Text section
So my answer to part $A$ is $\displaystyle 1 - \frac{\sum_{k=10}^{19}N(k)}{10^{19}} \approx 0.9786$

But I am not sure if that's sound and if there is better method that scales better with the number of songs. I have no idea how to get started with $B$, but I suspect some inclusion-exclusion can be applied, by modifying the solution to $A$.

Answer 1

Here is a solution to the problem for music player $A$, using an exponential probability generating function. Readers not familiar with generating functions can find many resources in the answers to this question: How can I learn about generating functions?

Consider the situation just before every song has been played at least once. There is one song that has not been played at all, and all the other songs have been played either one or two times; then on the next play the missing song is played, completing the set. Let's assume for the sake of simplicity that song number $1$ is the song which completes the set, and let $a_n$ be the probability that on the $n$th play (1) song number $1$ has not been played, and (2) all other songs have been played one or two times. The probability that song number $1$ is played on the $(n+1)$th play, completing the set, is then $(1/10)a_n$. The exponential generating function for $a_n$ is $$f(x) = \left( \frac{x}{10} + \frac{1}{2!} \left( \frac{x}{10} \right)^2 \right)^9$$ We would like to know $\sum_{n=0}^{\infty} a_n$ (which is actually a finite sum). We might expand $f(x)$ to do this, but there is a shortcut based on the identity $$\int_0^{\infty} x^n e^{-x} \;dx = n!$$ Because of this identity, $$\sum_{n=0}^{\infty}a_n = \int_0^{\infty} f(x) e^{-x} \;dx$$ The integral evaluates to $0.0213966$. (I admit to using a computer algebra system, but a pencil and paper solution should not be too difficult.) The probability of completing the set with song number $1$ is $(1/10)\sum_{n=0}^{\infty} a_n$. But the assumption that song number $1$ is the missing song was arbitrary, so the probability of a sequence of plays in which every song is played at least once and no song is played more than two times is $$10 \cdot \frac{1}{10} \sum_{n=0}^{\infty} a_n = \sum_{n=0}^{\infty} a_n = \boxed{0.0213966}$$

Given material
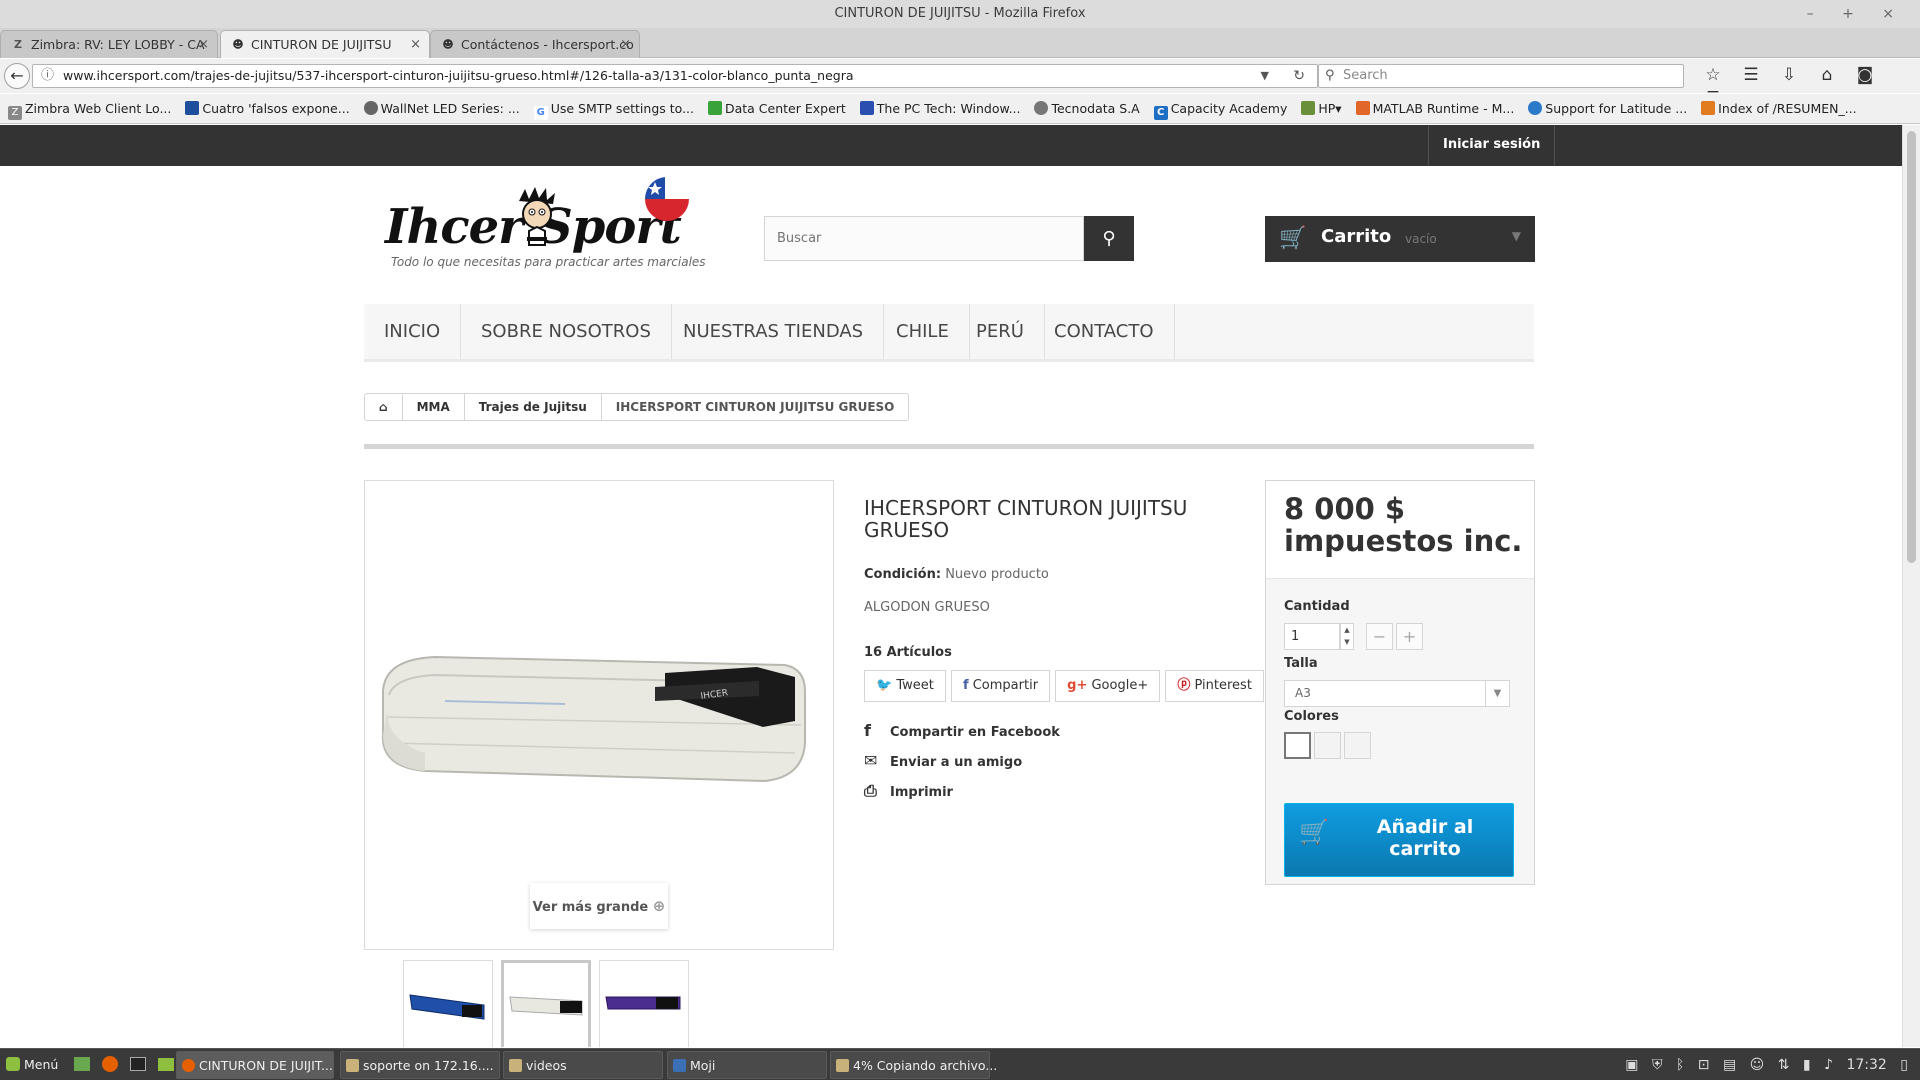 The height and width of the screenshot is (1080, 1920). Describe the element at coordinates (599, 906) in the screenshot. I see `view-larger-button: Ver más grande ⊕` at that location.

Task prompt
Please quote the song-play probability text, starting with "Here is a solution" and going on through "about generating functions?".

Exercise solution
Here is a solution to the problem for music player $A$, using an exponential probability generating function. Readers not familiar with generating functions can find many resources in the answers to this question: How can I learn about generating functions?